Viver para Deus
é viver no mundo
Ainda nos dias
de hoje temos
ordens
religiosas
inteiramente
divorciadas do
mundo, em
completo
isolamento, com
a justificativa
que seus membros
“vivem para
Deus”, e assim
trabalham para
retirar de si
qualquer
resquício de
paixões e
vícios. Ficam em
meditação,
trabalhos
manuais,
orações, jejuns,
cantos e
silêncio,
isolados da
convivência
social. Segundo
essas ordens
religiosas, as
mais diversas,
seus adeptos
candidatam-se ao
reino dos céus
pelo virtuosismo
que demonstram,
mortificando o
corpo, não se
contaminando com
as impurezas
humanas e,
assim,
alcançando
pureza
espiritual.
Perguntamos:
será que esse é
o caminho para
sublimação
espiritual e
conquista da
felicidade após
a morte? Será
que o isolamento
da vida social é
sinônimo de
autoconhecimento
em plenitude?
O ser humano,
por natureza, é
um ser
relacional,
assim, a vida
social é-lhe
natural, pois
com os outros
ele tem a
possibilidade de
realizar
aprendizados e
de se
desenvolver,
enquanto
sozinho,
isolado, ele não
encontrará
oportunidades de
desenvolver seu
potencial
divino, seja no
campo
intelectual
quanto no campo
afetivo. Mesmo
na alegoria
bíblica da
criação da
humanidade,
temos um casal,
Adão e Eva, que
geram filhos,
que por sua vez
vão se
relacionar com
outros viventes.

========

ORIENTAÇÃO 1 — Liste as práticas que, conforme o texto sobre viver para Deus, ocupam os membros das ordens religiosas isoladas do mundo.
ORIENTAÇÃO 2 — Dê sequência ao texto sobre viver para Deus no mundo a partir da última frase apresentada.
Não é preciso consultar os dados.

DADOS FORNECIDOS —
========

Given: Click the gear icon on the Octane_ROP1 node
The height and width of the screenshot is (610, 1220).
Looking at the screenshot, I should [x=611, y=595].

========

RESPOSTA 1 — Meditação, trabalhos manuais, orações, jejuns, cantos e silêncio.

RESPOSTA 2 —
Desde a criação
divina o homem
convive com
outros homens, e
isso estudos
antropológicos
remontando ao
início de nossa
civilização
demonstram. Das
aglomerações
pela
sobrevivência, à
formação da
família, depois
da tribo,
chegando às
vilas e cidades,
sempre vemos o
viver coletivo
prevalecer sobre
a vida isolada.
Tratando desse
tema, Allan
Kardec apresenta
excelente
raciocínio
lógico, que
sempre o
caracterizou, no
item 8, capítulo
3, de O Céu e
o Inferno¹.
Ao tratar da
encarnação como
necessária para
o espírito
realizar seu
progresso
intelectual e
moral, ele
afirma:
“O progresso
intelectual é
realizado pela
atividade que é
obrigado a
desenvolver nos
seus trabalhos.
O progresso
moral, pela
necessidade das
relações mútuas
entre os homens.
A vida social é
a pedra de toque
das boas e das
más qualidades.”
Sem a vida
social, sem o
relacionamento
com outros
espíritos
encarnados, como
haveremos de nos
desenvolver? Não
é possível
explorar a
natureza, criar
técnicas e
ampliar
conhecimentos
vivendo
isoladamente,
sem contato com
outro ser
vivente. O
trabalho ficará
restrito ao
necessário para
a sobrevivência
e o progresso se
arrastará
indefinidamente,
o que não condiz
com a grandeza e
perfeição de
Deus. Do ponto
de vista moral,
somente
provaremos
nossas virtudes
e combateremos
nossos vícios na
relação com os
outros. As
qualidades
morais que
enobrecem o
caráter não
surgem sem
esforços e sem
as provas
necessárias que
somente podem
acontecer na
vida social,
vivendo com os
outros.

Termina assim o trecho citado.